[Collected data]
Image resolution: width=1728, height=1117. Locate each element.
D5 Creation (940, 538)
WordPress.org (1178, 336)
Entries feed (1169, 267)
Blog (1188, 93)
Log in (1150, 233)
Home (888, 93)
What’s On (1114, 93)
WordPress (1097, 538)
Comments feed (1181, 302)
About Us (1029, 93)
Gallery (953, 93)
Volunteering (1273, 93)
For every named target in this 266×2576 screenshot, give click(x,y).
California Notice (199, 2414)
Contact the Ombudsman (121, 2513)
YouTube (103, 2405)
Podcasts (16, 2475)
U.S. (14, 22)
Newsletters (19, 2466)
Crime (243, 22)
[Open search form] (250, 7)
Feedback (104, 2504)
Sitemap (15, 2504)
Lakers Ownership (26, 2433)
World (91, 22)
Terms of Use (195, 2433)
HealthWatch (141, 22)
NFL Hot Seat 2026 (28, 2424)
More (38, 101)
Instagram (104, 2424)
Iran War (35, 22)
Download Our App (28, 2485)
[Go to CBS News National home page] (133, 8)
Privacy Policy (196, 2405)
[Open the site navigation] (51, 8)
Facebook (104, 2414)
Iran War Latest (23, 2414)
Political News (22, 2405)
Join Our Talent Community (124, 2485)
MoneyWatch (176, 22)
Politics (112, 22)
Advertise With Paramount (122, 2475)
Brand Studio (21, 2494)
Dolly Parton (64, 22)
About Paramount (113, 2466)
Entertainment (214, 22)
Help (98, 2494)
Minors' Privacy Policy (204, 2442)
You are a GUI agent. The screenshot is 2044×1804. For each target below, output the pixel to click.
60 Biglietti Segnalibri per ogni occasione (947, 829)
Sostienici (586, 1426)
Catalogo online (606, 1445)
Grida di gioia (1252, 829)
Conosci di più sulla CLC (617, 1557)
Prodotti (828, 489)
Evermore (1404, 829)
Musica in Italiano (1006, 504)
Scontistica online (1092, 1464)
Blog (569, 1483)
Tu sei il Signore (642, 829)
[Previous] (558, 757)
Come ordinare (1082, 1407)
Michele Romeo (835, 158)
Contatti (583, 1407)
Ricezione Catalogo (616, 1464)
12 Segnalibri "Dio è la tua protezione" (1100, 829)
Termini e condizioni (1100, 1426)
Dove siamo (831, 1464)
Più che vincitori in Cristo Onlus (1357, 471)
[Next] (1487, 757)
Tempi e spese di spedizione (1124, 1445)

■ **PROBLEM TO WORK ON**:
Among the entries above, how many lines contain the string "each"? Write the number alone.

■ **SOLUTION**:
2